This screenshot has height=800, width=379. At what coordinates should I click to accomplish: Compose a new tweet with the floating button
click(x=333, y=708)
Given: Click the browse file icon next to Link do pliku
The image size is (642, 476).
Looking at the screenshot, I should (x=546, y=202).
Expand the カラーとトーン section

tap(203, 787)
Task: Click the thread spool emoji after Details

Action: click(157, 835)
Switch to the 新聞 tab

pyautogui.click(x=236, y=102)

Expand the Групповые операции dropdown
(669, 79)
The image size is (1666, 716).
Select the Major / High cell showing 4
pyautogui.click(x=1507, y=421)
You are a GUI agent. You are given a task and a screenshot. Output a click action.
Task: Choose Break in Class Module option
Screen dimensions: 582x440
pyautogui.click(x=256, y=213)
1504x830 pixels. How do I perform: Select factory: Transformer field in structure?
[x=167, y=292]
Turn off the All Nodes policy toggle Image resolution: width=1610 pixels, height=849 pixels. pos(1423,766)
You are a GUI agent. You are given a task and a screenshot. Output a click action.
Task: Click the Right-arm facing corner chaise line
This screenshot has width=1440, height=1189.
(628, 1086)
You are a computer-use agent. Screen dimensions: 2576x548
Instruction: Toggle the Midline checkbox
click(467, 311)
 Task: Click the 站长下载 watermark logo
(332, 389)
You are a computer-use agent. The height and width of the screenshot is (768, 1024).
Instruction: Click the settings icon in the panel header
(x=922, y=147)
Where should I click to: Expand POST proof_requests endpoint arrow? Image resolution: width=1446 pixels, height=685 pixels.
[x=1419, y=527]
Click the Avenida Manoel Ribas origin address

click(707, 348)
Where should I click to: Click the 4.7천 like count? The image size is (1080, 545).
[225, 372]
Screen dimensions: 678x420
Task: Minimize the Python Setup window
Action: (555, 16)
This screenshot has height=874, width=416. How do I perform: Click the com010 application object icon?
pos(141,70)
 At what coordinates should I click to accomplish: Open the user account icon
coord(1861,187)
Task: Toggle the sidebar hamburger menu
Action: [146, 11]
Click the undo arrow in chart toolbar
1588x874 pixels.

• • • • • • •

### EXERCISE REQUIREMENTS
Only what runs from the line containing "Where should I click to: Click" through the final line of the entries above belongs in the answer, restated exactly.

### SOLUTION FOR THIS TASK
Where should I click to: Click the 4.7천 like count? The image size is (1080, 545).
[225, 372]
Screen dimensions: 678x420
Task: Minimize the Python Setup window
Action: (555, 16)
This screenshot has height=874, width=416. How do I perform: Click the com010 application object icon?
pos(141,70)
 At what coordinates should I click to accomplish: Open the user account icon
coord(1861,187)
Task: Toggle the sidebar hamburger menu
Action: [146, 11]
Click the undo arrow in chart toolbar
1588x874 pixels.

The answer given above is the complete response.